▶ PAGE EXTRACT:
^^^^

Sunlyn, one of the major investments within the Sasfin stable, has entered into a transaction to acquire Capitec Rental Finance.
This brings together two established businesses in South Africa’s equipment and rental finance sector. The transaction remains subject to the requisite regulatory approvals.
This is an exciting opportunity for Sunlyn and an important step in the company’s growth journey, says Linda Fröhlich, the CEO of Sunlyn.
“Capitec Rental Finance has built a respected business with a strong reputation, an established client base and experienced teams. We believe the combination of our businesses will enhance our ability to serve clients, suppliers and business partners across South Africa while continuing to deliver the personalised service and tailored solutions for which both businesses are known.”
The acquisition is said to further strengthen Sunlyn’s position as SA’s leading rental finance business and expand its ability to support equipment suppliers and their business clients across the country.
Capitec Rental Finance is said to have established a strong presence in the rental finance market through its focus on providing flexible funding solutions that enable businesses to acquire the equipment and technology they need to grow and remain competitive.
The business brings an established client base, experienced teams and longstanding supplier relationships that complement Sunlyn’s existing strengths.
Natural extension of a business
For Sunlyn, the acquisition represents a natural extension of a business that has built a market-leading position over several decades.
Backed by Sasfin, which has transformed into an Investment Holding Company, Sunlyn has successfully transitioned to a non-bank alternative lending platform which provides tailored funding solutions to equipment suppliers and their business clients.
The business has built enduring client and supplier relationships through customised solutions, strong vendor partnerships and a commitment to exceptional service.
This transaction enhances Sunlyn’s scale and market reach, further strengthening our ability to support equipment suppliers and their business clients, says Harriet Heymans, who was recently appointed managing director of Sunlyn.
“We have greatly valued our collaboration with Capitec throughout this process, including the provision of a R1.6 billion secured credit facility that supports the ongoing funding requirements of the combined rental receivables portfolio. We look forward to building on this relationship in the years ahead.”
Both businesses will continue to operate independently for now.
Whilst the parties seek the necessary regulatory approvals, both businesses will continue to operate independently and in the ordinary course, with service delivery, relationship management and client support remaining unchanged.
In May, The Africanvestor analysed residential property rental yields in SA, as of 2026, for individual residential property buyers using the raw South Africa dataset provided.

^^^^

(Pixel coordinate grounding data)
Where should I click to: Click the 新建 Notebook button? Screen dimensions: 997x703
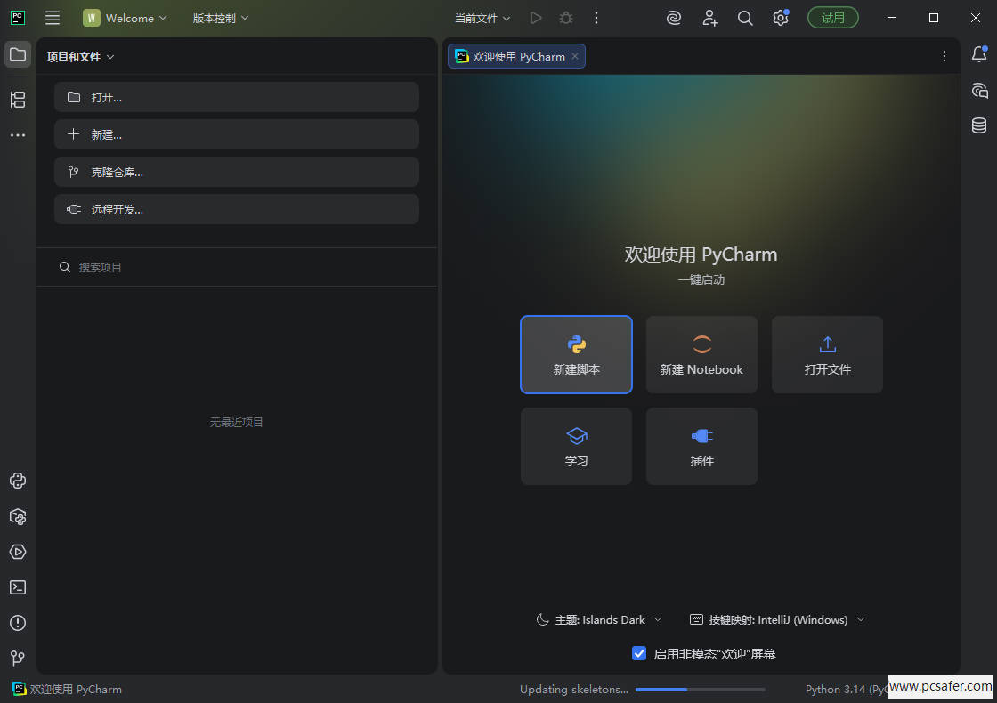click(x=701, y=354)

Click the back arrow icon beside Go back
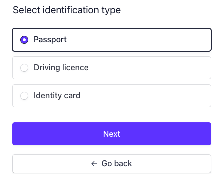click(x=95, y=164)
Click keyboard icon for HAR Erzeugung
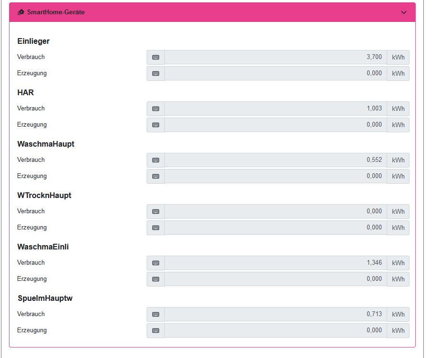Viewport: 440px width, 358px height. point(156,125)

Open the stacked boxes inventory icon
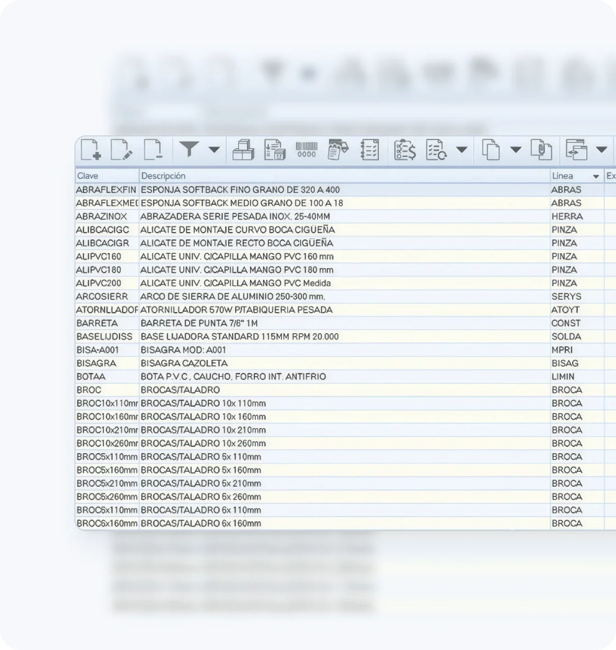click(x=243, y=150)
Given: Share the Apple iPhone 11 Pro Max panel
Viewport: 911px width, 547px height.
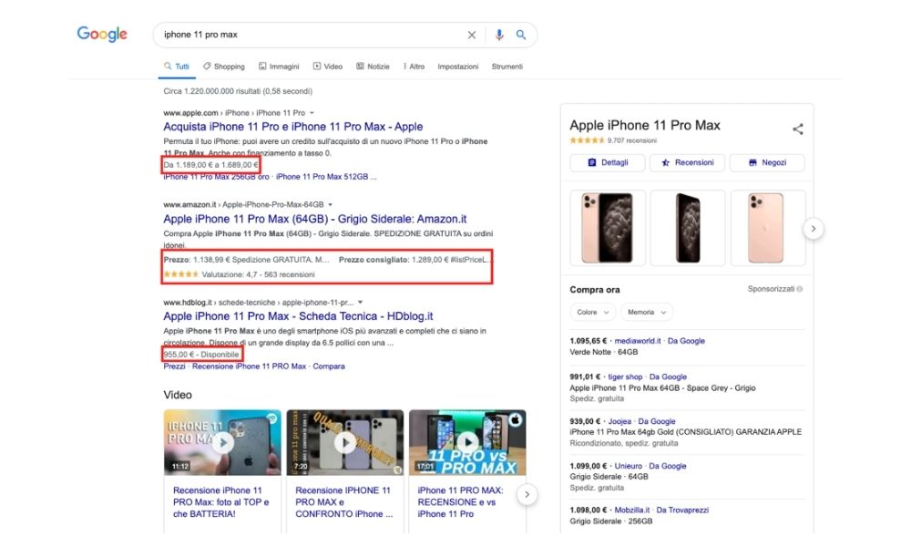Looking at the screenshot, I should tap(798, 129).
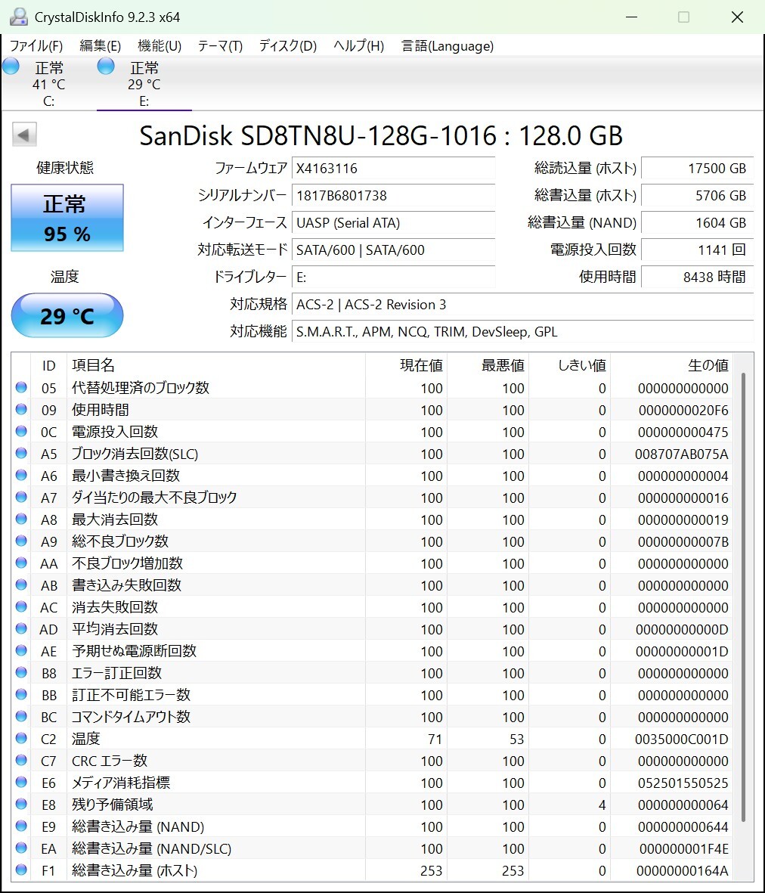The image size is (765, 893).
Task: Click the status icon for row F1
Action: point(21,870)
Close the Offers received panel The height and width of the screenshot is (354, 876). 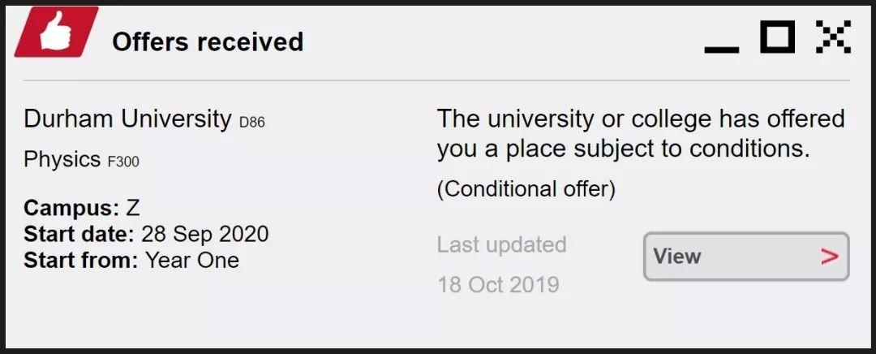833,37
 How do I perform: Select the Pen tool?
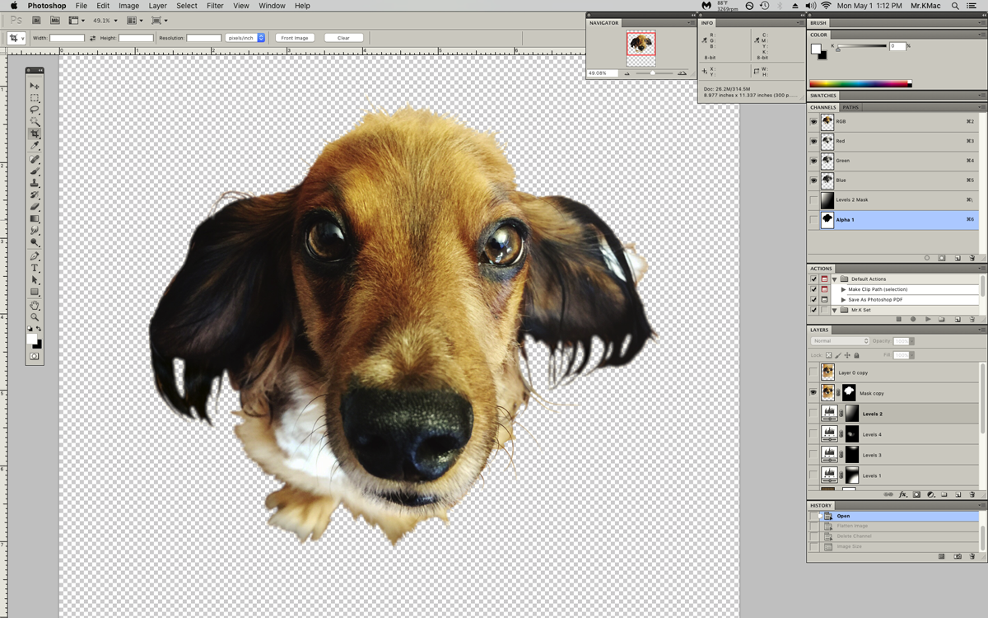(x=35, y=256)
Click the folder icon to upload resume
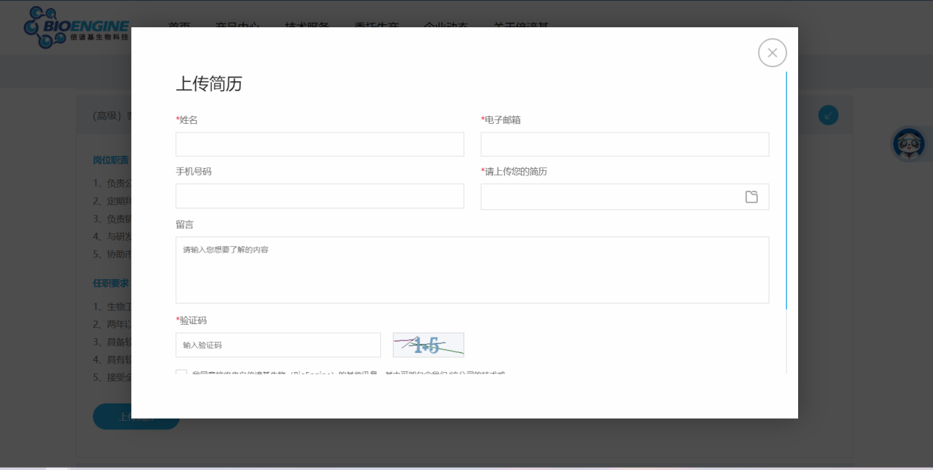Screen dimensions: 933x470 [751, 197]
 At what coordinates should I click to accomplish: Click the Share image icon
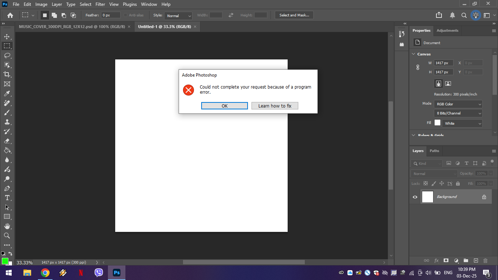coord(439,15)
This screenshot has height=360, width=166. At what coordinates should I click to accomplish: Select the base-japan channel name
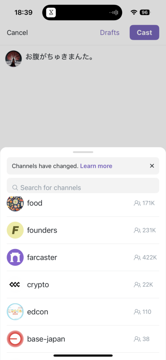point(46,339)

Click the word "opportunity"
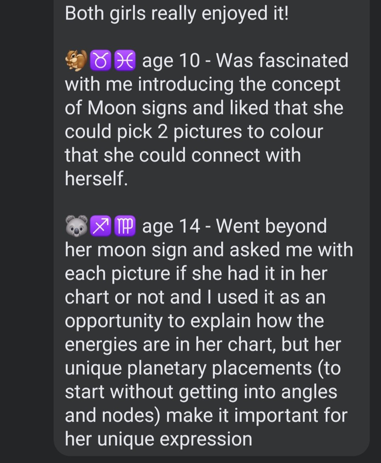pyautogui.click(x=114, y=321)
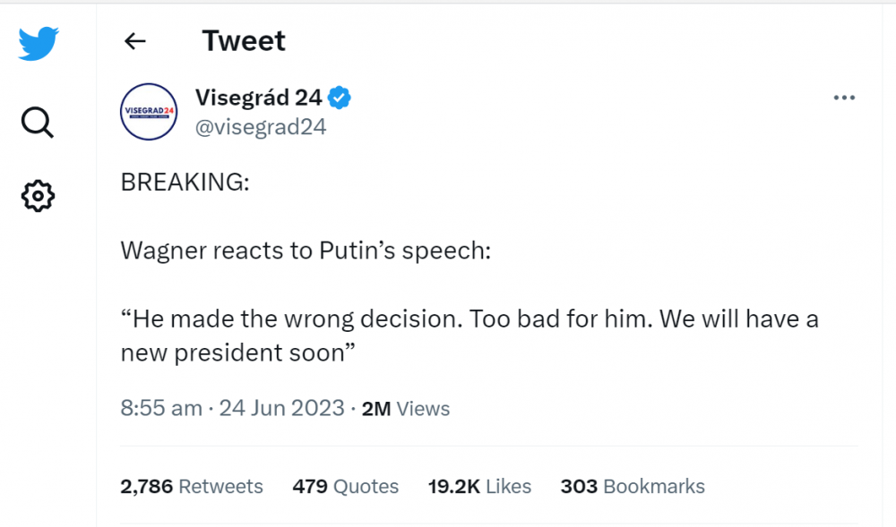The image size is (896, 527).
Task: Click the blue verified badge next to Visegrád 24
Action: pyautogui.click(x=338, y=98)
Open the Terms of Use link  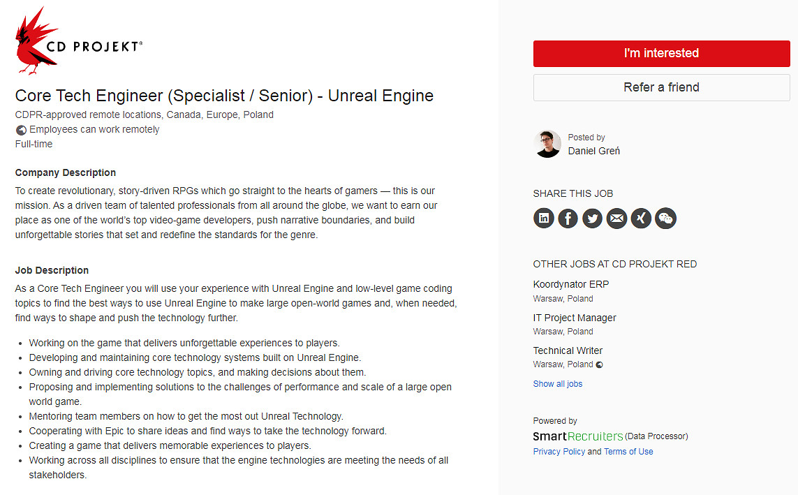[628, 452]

^^^^

▶ REQUIRED ACTION: In the article on Sunlyn's acquisition of Capitec Rental Finance, what is the value of the secured credit facility that Capitec provided?

▶ TASK RESULT: R1.6 billion